Screenshot grounding data
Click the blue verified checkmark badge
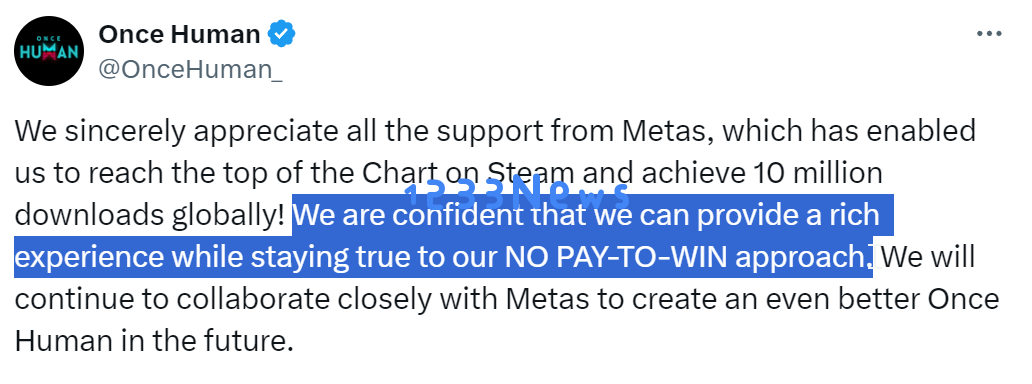The width and height of the screenshot is (1032, 384). coord(281,34)
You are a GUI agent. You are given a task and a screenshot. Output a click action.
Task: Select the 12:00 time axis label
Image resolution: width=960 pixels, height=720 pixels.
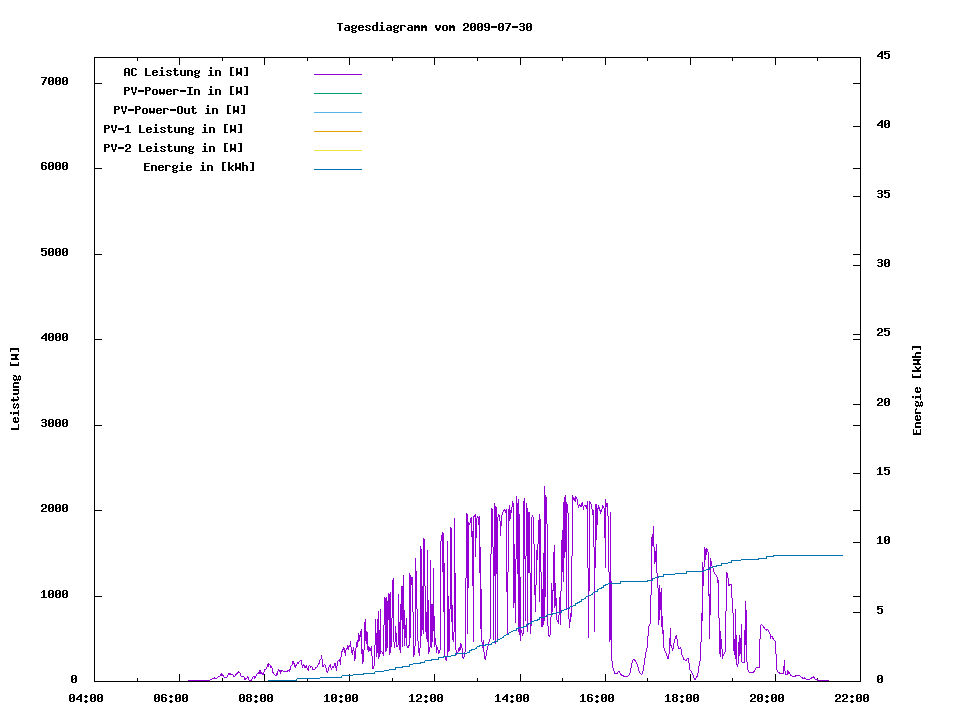click(x=427, y=699)
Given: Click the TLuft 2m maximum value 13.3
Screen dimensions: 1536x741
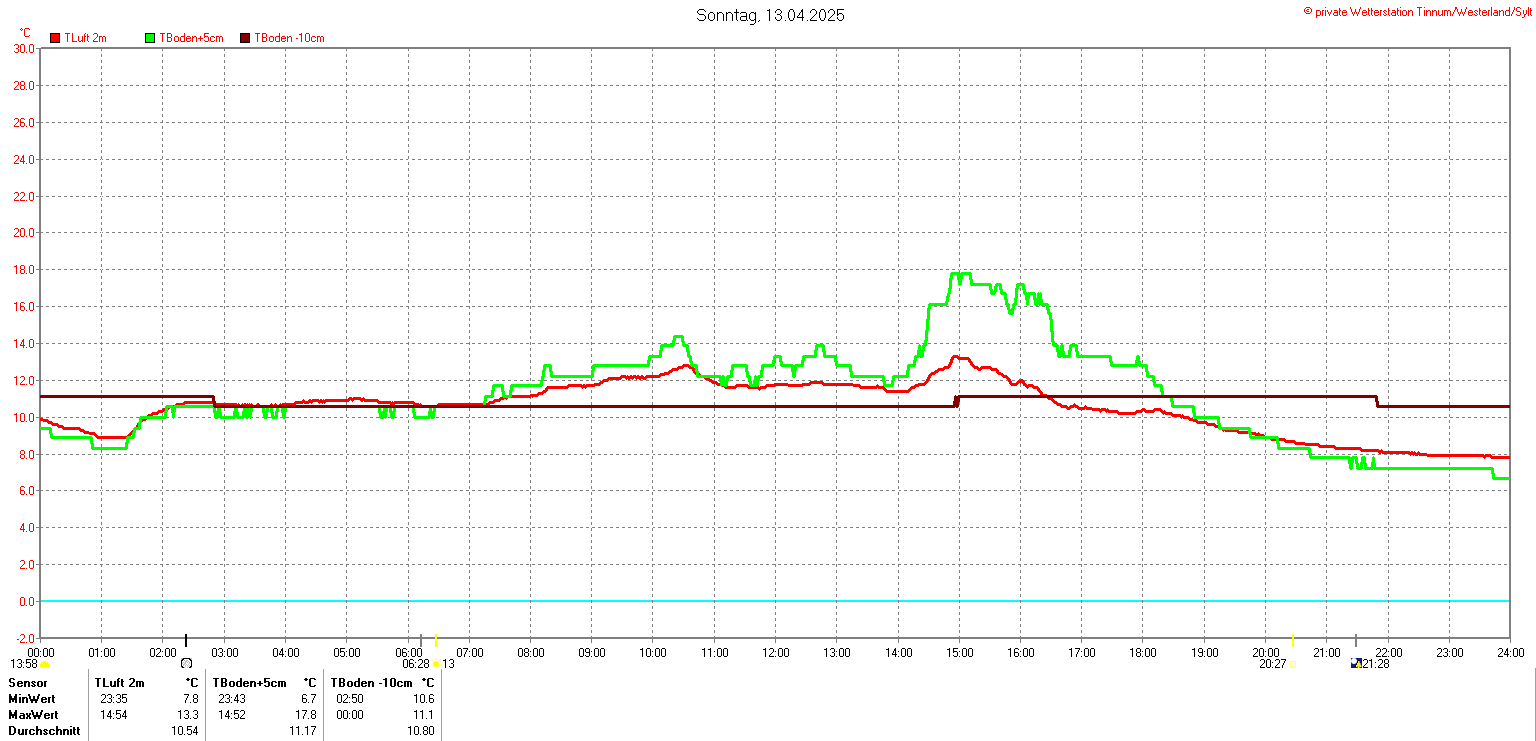Looking at the screenshot, I should coord(189,715).

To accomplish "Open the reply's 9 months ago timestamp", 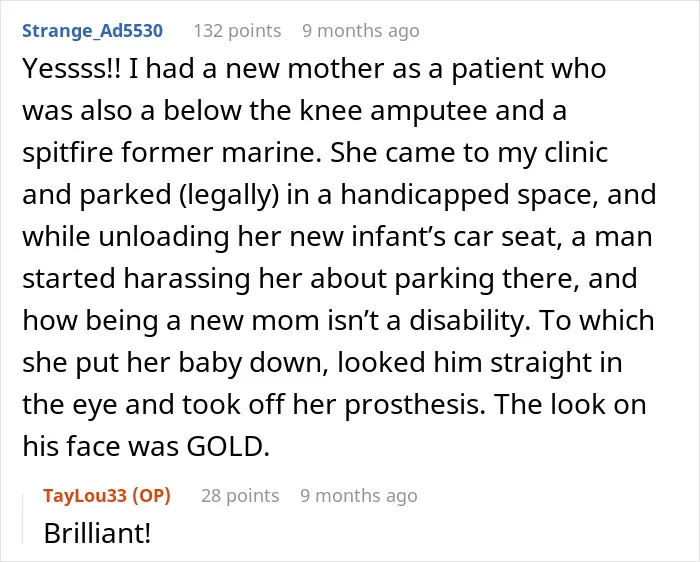I will click(x=359, y=495).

What you have to do —
Nothing but the lines from the first line of the data through the line with "Task: Select the 12:00 time axis label" belongs in the answer, copied exactly and without pictures.

Response below —
Click the blue verified checkmark badge
The width and height of the screenshot is (1032, 384). coord(281,34)
You are a GUI agent. You are given a task and a screenshot. Output a click action.
Task: Select the 12:00 time axis label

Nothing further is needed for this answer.